### Given records

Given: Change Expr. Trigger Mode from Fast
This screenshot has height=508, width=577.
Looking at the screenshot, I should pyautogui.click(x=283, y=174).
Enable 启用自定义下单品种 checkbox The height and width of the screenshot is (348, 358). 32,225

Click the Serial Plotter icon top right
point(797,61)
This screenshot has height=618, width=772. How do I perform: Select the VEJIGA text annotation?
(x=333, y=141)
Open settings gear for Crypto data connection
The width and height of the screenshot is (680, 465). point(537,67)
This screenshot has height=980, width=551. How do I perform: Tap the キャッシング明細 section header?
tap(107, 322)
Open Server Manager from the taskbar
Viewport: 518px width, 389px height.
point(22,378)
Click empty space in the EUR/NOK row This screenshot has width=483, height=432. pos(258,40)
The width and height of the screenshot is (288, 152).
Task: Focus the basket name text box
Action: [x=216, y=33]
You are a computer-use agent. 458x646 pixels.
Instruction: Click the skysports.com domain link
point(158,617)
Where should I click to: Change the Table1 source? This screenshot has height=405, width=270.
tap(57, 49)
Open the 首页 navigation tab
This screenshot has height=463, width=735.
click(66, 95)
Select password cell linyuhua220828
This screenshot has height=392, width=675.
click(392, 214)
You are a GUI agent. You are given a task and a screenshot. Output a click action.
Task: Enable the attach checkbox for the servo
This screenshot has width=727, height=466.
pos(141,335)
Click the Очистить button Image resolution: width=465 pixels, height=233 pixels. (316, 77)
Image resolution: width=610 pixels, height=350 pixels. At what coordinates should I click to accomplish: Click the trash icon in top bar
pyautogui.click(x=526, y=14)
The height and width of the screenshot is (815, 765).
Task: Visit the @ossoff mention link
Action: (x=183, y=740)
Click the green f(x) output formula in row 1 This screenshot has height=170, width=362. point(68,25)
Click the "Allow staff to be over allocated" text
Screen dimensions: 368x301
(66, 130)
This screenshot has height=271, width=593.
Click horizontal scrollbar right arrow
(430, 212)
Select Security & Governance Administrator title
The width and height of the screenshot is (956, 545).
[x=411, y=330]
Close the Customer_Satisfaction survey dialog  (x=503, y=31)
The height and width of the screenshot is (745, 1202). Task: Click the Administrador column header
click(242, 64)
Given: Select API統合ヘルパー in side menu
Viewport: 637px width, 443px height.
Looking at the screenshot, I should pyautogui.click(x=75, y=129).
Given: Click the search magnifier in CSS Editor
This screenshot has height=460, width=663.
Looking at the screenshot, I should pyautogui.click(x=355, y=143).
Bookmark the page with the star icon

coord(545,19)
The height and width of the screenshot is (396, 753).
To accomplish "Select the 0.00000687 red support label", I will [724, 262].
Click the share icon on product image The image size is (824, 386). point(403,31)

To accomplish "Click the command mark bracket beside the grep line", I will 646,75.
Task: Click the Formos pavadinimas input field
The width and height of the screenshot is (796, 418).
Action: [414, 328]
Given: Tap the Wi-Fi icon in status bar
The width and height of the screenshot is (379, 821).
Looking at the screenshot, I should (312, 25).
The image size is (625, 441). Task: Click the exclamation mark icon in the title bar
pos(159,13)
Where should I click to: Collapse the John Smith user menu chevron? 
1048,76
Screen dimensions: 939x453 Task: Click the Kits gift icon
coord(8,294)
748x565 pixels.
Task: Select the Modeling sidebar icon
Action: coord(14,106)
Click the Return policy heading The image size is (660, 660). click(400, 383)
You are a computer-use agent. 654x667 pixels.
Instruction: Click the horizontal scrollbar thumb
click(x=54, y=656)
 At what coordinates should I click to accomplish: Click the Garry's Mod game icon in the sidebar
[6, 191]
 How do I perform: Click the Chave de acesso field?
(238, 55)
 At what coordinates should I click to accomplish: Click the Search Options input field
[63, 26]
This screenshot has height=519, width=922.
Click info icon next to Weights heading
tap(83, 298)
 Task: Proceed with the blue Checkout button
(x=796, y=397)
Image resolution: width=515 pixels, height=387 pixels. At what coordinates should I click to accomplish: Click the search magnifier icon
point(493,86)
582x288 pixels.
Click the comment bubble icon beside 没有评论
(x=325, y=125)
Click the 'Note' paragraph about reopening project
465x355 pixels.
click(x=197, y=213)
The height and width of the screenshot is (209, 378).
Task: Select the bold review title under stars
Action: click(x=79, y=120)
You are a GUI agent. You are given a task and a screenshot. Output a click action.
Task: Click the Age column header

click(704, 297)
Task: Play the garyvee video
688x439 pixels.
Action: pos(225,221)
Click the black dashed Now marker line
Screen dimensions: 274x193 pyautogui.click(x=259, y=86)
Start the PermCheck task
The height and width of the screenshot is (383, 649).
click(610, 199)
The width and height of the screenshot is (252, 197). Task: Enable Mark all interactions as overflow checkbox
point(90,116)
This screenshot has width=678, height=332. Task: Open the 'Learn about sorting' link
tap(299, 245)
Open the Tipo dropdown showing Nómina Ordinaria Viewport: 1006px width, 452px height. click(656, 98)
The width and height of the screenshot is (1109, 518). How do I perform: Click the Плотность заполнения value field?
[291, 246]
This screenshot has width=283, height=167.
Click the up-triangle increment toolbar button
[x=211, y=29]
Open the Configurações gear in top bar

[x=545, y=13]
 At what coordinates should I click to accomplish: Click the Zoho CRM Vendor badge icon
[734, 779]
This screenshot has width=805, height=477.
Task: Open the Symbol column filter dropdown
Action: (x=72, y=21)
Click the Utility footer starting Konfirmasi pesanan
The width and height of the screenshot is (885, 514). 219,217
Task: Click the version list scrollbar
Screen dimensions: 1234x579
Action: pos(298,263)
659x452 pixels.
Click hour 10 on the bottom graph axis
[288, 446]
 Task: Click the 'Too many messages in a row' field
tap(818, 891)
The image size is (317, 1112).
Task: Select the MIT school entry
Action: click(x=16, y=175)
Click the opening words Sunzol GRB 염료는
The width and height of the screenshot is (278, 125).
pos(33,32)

######

#### Goal of the exercise
The answer should be all the entries, restated with no word changed.

#### Answer to this problem
Given: Change Expr. Trigger Mode from Fast
This screenshot has height=508, width=577.
Looking at the screenshot, I should pyautogui.click(x=283, y=174).
Enable 启用自定义下单品种 checkbox The height and width of the screenshot is (348, 358). 32,225

Click the Serial Plotter icon top right
point(797,61)
This screenshot has height=618, width=772. How do I perform: Select the VEJIGA text annotation?
(x=333, y=141)
Open settings gear for Crypto data connection
The width and height of the screenshot is (680, 465). point(537,67)
This screenshot has height=980, width=551. How do I perform: Tap the キャッシング明細 section header?
tap(107, 322)
Open Server Manager from the taskbar
Viewport: 518px width, 389px height.
point(22,378)
Click empty space in the EUR/NOK row This screenshot has width=483, height=432. pos(258,40)
The width and height of the screenshot is (288, 152).
Task: Focus the basket name text box
Action: [x=216, y=33]
You are a computer-use agent. 458x646 pixels.
Instruction: Click the skysports.com domain link
point(158,617)
Where should I click to: Change the Table1 source? This screenshot has height=405, width=270.
tap(57, 49)
Open the 首页 navigation tab
This screenshot has height=463, width=735.
click(66, 95)
Select password cell linyuhua220828
This screenshot has height=392, width=675.
click(392, 214)
You are a GUI agent. You are given a task and a screenshot. Output a click action.
Task: Enable the attach checkbox for the servo
This screenshot has width=727, height=466.
pos(141,335)
Click the Очистить button Image resolution: width=465 pixels, height=233 pixels. (316, 77)
Image resolution: width=610 pixels, height=350 pixels. At what coordinates should I click to accomplish: Click the trash icon in top bar
pyautogui.click(x=526, y=14)
The height and width of the screenshot is (815, 765).
Task: Visit the @ossoff mention link
Action: (x=183, y=740)
Click the green f(x) output formula in row 1 This screenshot has height=170, width=362. point(68,25)
Click the "Allow staff to be over allocated" text
Screen dimensions: 368x301
(66, 130)
This screenshot has height=271, width=593.
Click horizontal scrollbar right arrow
(430, 212)
Select Security & Governance Administrator title
The width and height of the screenshot is (956, 545).
[x=411, y=330]
Close the Customer_Satisfaction survey dialog  (x=503, y=31)
The height and width of the screenshot is (745, 1202). Task: Click the Administrador column header
click(242, 64)
Given: Select API統合ヘルパー in side menu
Viewport: 637px width, 443px height.
Looking at the screenshot, I should pyautogui.click(x=75, y=129).
Given: Click the search magnifier in CSS Editor
This screenshot has height=460, width=663.
Looking at the screenshot, I should pyautogui.click(x=355, y=143).
Bookmark the page with the star icon

coord(545,19)
The height and width of the screenshot is (396, 753).
To accomplish "Select the 0.00000687 red support label", I will [724, 262].
Click the share icon on product image The image size is (824, 386). point(403,31)

To accomplish "Click the command mark bracket beside the grep line", I will 646,75.
Task: Click the Formos pavadinimas input field
The width and height of the screenshot is (796, 418).
Action: [414, 328]
Given: Tap the Wi-Fi icon in status bar
The width and height of the screenshot is (379, 821).
Looking at the screenshot, I should (312, 25).
The image size is (625, 441). Task: Click the exclamation mark icon in the title bar
pos(159,13)
Where should I click to: Collapse the John Smith user menu chevron? 
1048,76
Screen dimensions: 939x453 Task: Click the Kits gift icon
coord(8,294)
748x565 pixels.
Task: Select the Modeling sidebar icon
Action: coord(14,106)
Click the Return policy heading The image size is (660, 660). click(400, 383)
You are a computer-use agent. 654x667 pixels.
Instruction: Click the horizontal scrollbar thumb
click(x=54, y=656)
 At what coordinates should I click to accomplish: Click the Garry's Mod game icon in the sidebar
[6, 191]
 How do I perform: Click the Chave de acesso field?
(238, 55)
 At what coordinates should I click to accomplish: Click the Search Options input field
[63, 26]
This screenshot has height=519, width=922.
Click info icon next to Weights heading
tap(83, 298)
 Task: Proceed with the blue Checkout button
(x=796, y=397)
Image resolution: width=515 pixels, height=387 pixels. At what coordinates should I click to accomplish: Click the search magnifier icon
point(493,86)
582x288 pixels.
Click the comment bubble icon beside 没有评论
(x=325, y=125)
Click the 'Note' paragraph about reopening project
465x355 pixels.
click(x=197, y=213)
The height and width of the screenshot is (209, 378).
Task: Select the bold review title under stars
Action: click(x=79, y=120)
You are a GUI agent. You are given a task and a screenshot. Output a click action.
Task: Click the Age column header

click(704, 297)
Task: Play the garyvee video
688x439 pixels.
Action: pos(225,221)
Click the black dashed Now marker line
Screen dimensions: 274x193 pyautogui.click(x=259, y=86)
Start the PermCheck task
The height and width of the screenshot is (383, 649).
click(610, 199)
The width and height of the screenshot is (252, 197). Task: Enable Mark all interactions as overflow checkbox
point(90,116)
This screenshot has width=678, height=332. Task: Open the 'Learn about sorting' link
tap(299, 245)
Open the Tipo dropdown showing Nómina Ordinaria Viewport: 1006px width, 452px height. click(656, 98)
The width and height of the screenshot is (1109, 518). How do I perform: Click the Плотность заполнения value field?
[291, 246]
This screenshot has width=283, height=167.
Click the up-triangle increment toolbar button
[x=211, y=29]
Open the Configurações gear in top bar

[x=545, y=13]
 At what coordinates should I click to accomplish: Click the Zoho CRM Vendor badge icon
[734, 779]
This screenshot has width=805, height=477.
Task: Open the Symbol column filter dropdown
Action: (x=72, y=21)
Click the Utility footer starting Konfirmasi pesanan
The width and height of the screenshot is (885, 514). 219,217
Task: Click the version list scrollbar
Screen dimensions: 1234x579
Action: pos(298,263)
659x452 pixels.
Click hour 10 on the bottom graph axis
[288, 446]
 Task: Click the 'Too many messages in a row' field
tap(818, 891)
The image size is (317, 1112).
Task: Select the MIT school entry
Action: click(x=16, y=175)
Click the opening words Sunzol GRB 염료는
The width and height of the screenshot is (278, 125).
pos(33,32)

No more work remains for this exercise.